In the world of artworks, whether they be masterpieces by recognised greats or works produced by up-and-coming artists, values are constantly fluctuating. Demand can be fickle.
Trends and tastes can change with the wind.
A work that was considered invaluable two years earlier can now be all but unsellable.
A piece that was purchased on a whim could suddenly command a fortune.
And a change in self-managed super fund (SMSF) regulations can send tremors everywhere.
Artworks, of course, can also be damaged or lost. They can degrade and are susceptible to moisture, smoke, heat and fire.
They can be stolen or unintentionally damaged as they are being transported. Pieces of art must be insured for their current value, and that value must be constantly re-assessed.
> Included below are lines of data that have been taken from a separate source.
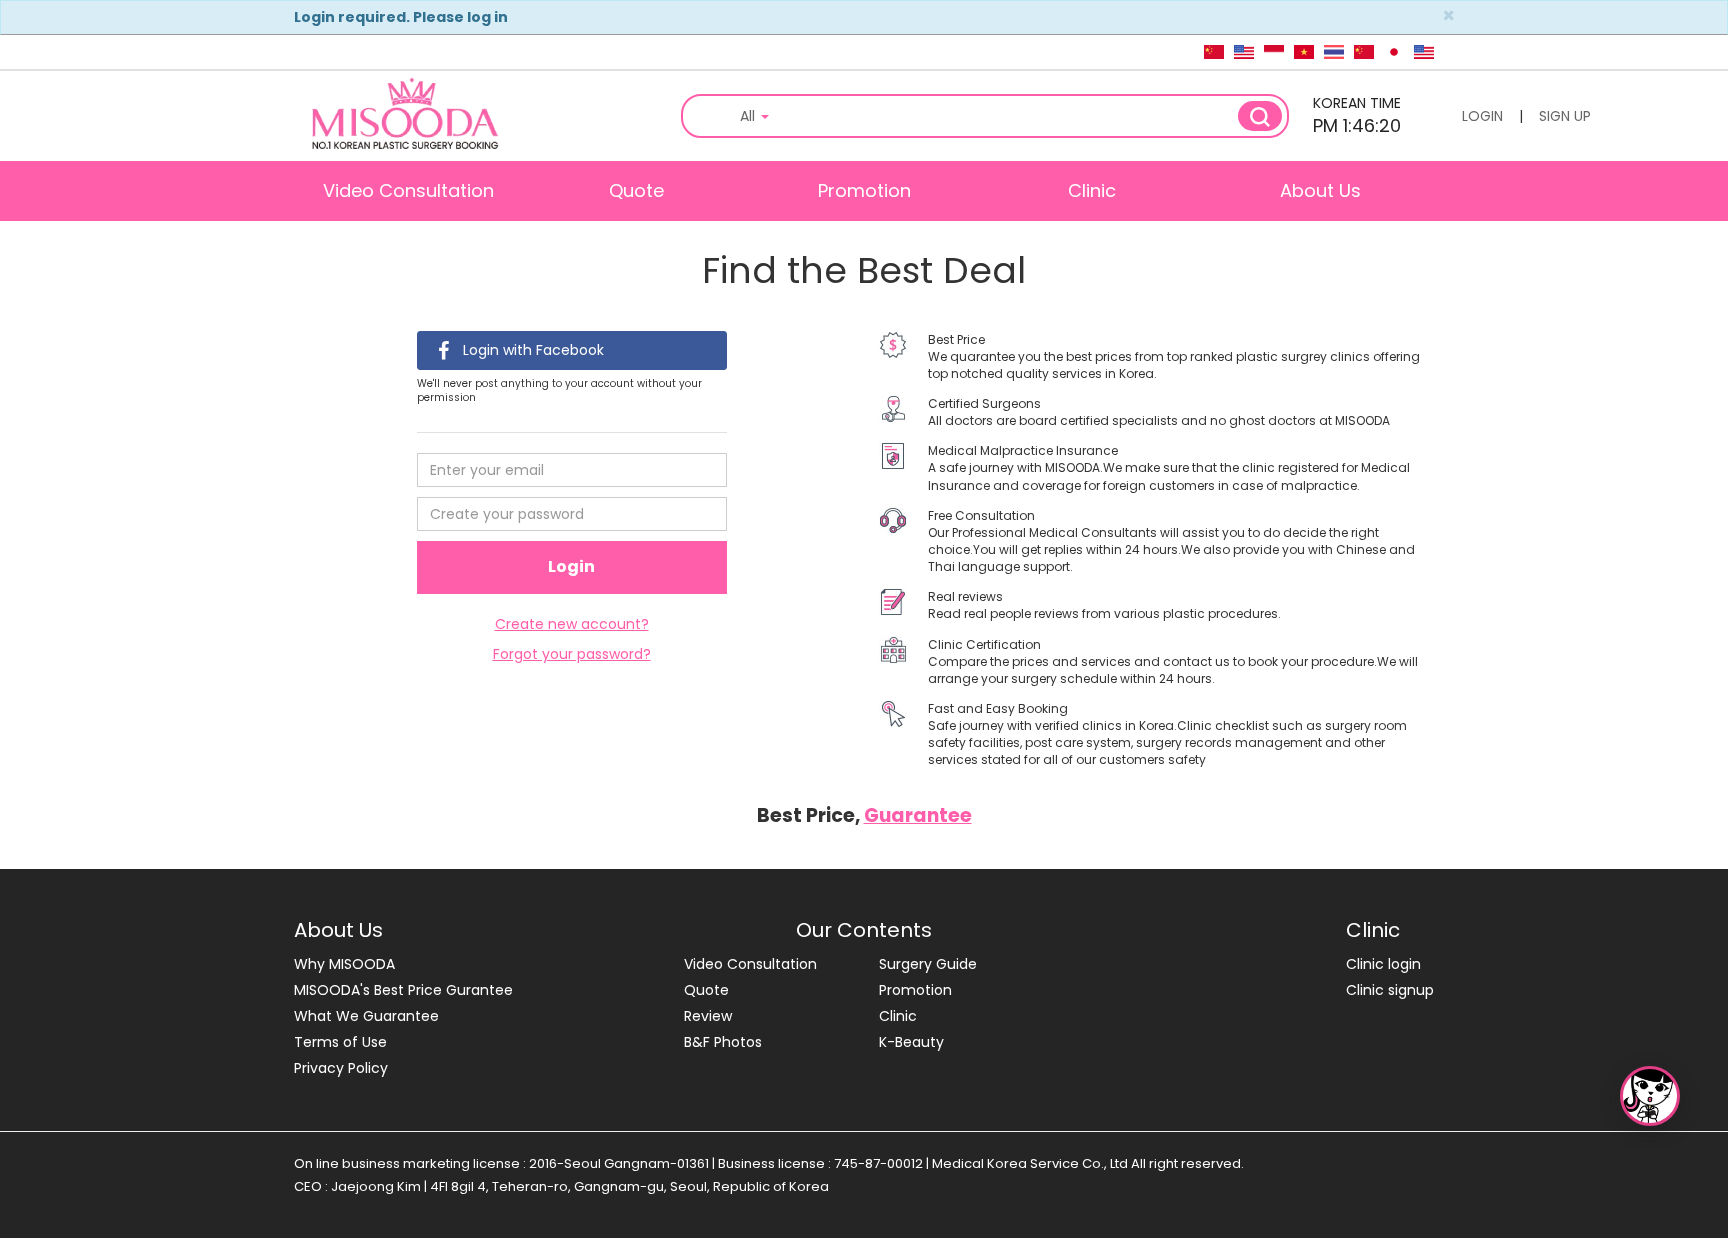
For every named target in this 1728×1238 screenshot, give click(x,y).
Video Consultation (408, 190)
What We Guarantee (366, 1016)
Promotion (864, 190)
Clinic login (1383, 964)
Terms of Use (340, 1042)
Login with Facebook (531, 350)
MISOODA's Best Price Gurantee (403, 990)
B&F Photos (723, 1042)
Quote (636, 190)
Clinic (1092, 190)
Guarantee (918, 815)
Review (708, 1016)
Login (571, 566)
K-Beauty (911, 1042)
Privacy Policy (341, 1068)
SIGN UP (1565, 116)
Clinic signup (1390, 990)
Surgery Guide (928, 964)
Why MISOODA (344, 964)
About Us (1320, 190)
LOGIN (1482, 116)
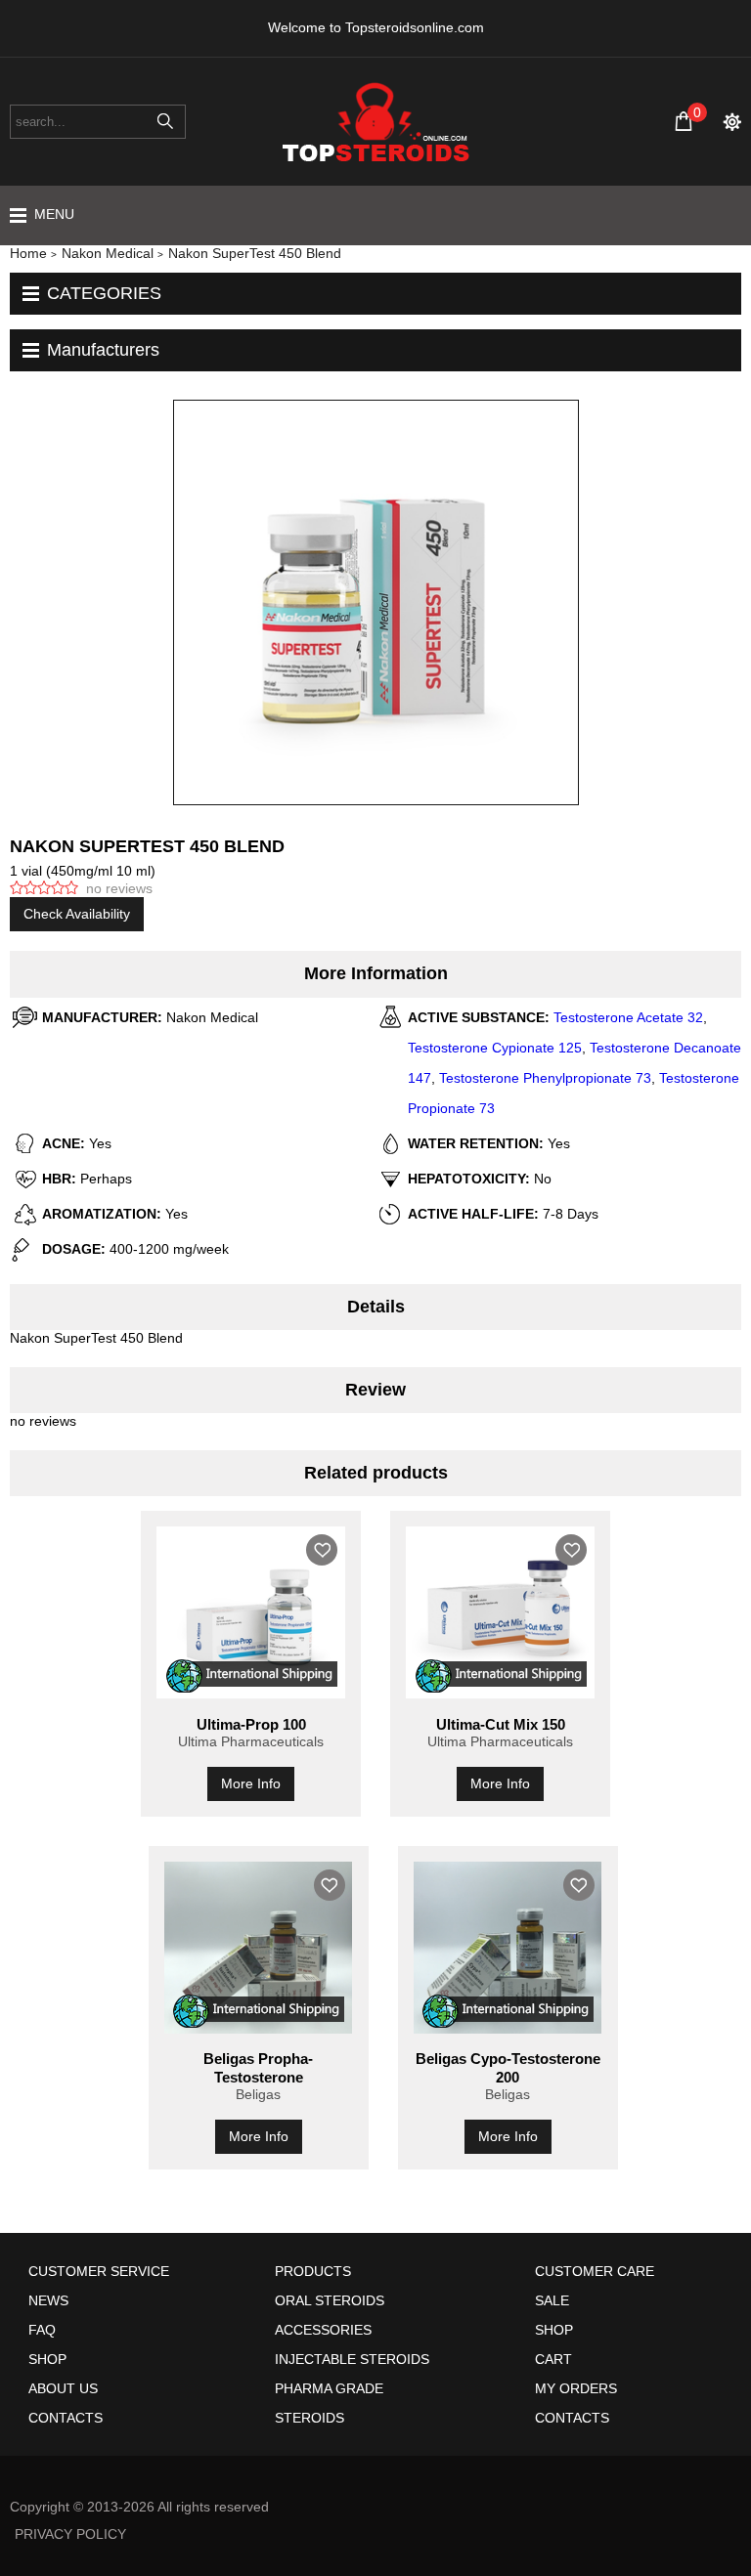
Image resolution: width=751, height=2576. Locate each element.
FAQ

“A lot of artwork is underinsured because it was insured six years ago and has not been revalued since,” says John Kelly, Managing Director of Consult Insurance Solutions.
“Just as likely, many are over-insured because specific markets have collapsed or simply cooled off.”
He gives the example of The Rare Coin Company, based in Western Australia.
Its collapse in 2013 not only meant a long list of investors were owed six-figure sums, but it also caused a crash in the value of rare coins.
“Some who had purchased coins worth $500,000 to $800,000 are finding the coins are really only worth a third of that amount,” Kelly says.
“In property terms that’s a market crash.
“A lot of the art and collectible market is extremely difficult to value. It can be subjective. You need the input of professional valuers who have a world of experience and knowledge of values of similar pieces.”
Ironshore Australia Underwriter Caroline Jones says it’s important for brokers to communicate to their clients the unique nature of art as an asset and the fact that their insurance should reflect that.
“You shouldn’t treat fine art as you would your other tangible assets,” Jones says. “The art market is exactly that – it’s a market which can fluctuate. Regular valuations are therefore very important to ensure that the insured values provided are up to date.”
Call it what you will
Fine art and specie insurance is not just about paintings and sculptures, Jones says.
You run the risk of an inferior product. Such policies are not well designed for art.
A customisable form of cover can be provided for a wide range of high-value items such as gold bullion, items in safety deposit boxes, precious metals, classic cars and collections of wine, stamps or coins.
The main perils for which items are covered are physical loss and damage of items, particularly when they’re in transit but also in storage or while being exhibited.
Professional fine art storage and transport options should always be sought, but insurance providers also understand that, outside the SMSF arena at least, fine art is not just a financial investment.
“We try to be flexible to our insureds because fine art can be an asset people want to take enjoyment from, or can be held in a superannuation fund to be used as an investment,” Jones says.
Matt Stock, Catlin Australia Specie and Fine Art Senior Underwriter, says many people will assume their private collections are covered under a domestic policy.
“But they need to be careful that there are not sub-limits that limit the cover for these special items which means that, in the event of a loss, they will find that they have been paying for no real cover at all.”
ATO shakes it up
The lower end of the art market, defined as items or collections valued under $40,000 is heavily propped up by the SMSF market.
It holds about $771 million in artworks, collectibles, metals and jewels.
But there are turbulent times ahead for this end of the market thanks to changes in SMSF regulations.
Any such items purchased after 1 July, 2011, cannot be kept at the investor’s home.
Specifically, any valuables held within an SMSF must be covered by standalone insurance, must be independently valued and must not be held in an environment in which a party related to the SMSF receives personal benefit from them.
Artworks and collectibles must also not be leased to any party related to the SMSF and the reasons for deciding on a specific storage space must be kept in writing.
To ease the transition, items purchased before mid-2011 do not need to be insured until 2016.
Catlin’s Matt Stock says this is a key arena for brokers to prove their value.
“Most people will be shocked to know that they are legally required to insure new items purchased within seven days,” he says.
“They will also be shocked as to how inexpensive the cover is.”
Consult Insurance Solutions’ John Kelly says it is an area in which brokers should take care.
“Sometimes people will want to insure their artworks through their home and contents policy, and that’s fine if you don’t have to comply with SMSF rules.
But even then you run the risk of an inferior product. Such policies are not well designed for art and collectibles,” he says.
“Some who would like to insure their SMSF-held artworks go to a gallery or an art dealer who arranges a group policy on behalf of all of their clients.
“Some say this satisfies the ATO rulings but it absolutely does not.
“If the funds are simply noted for their interest in the asset, within a group policy, then this does not satisfy the ATO’s regulations.”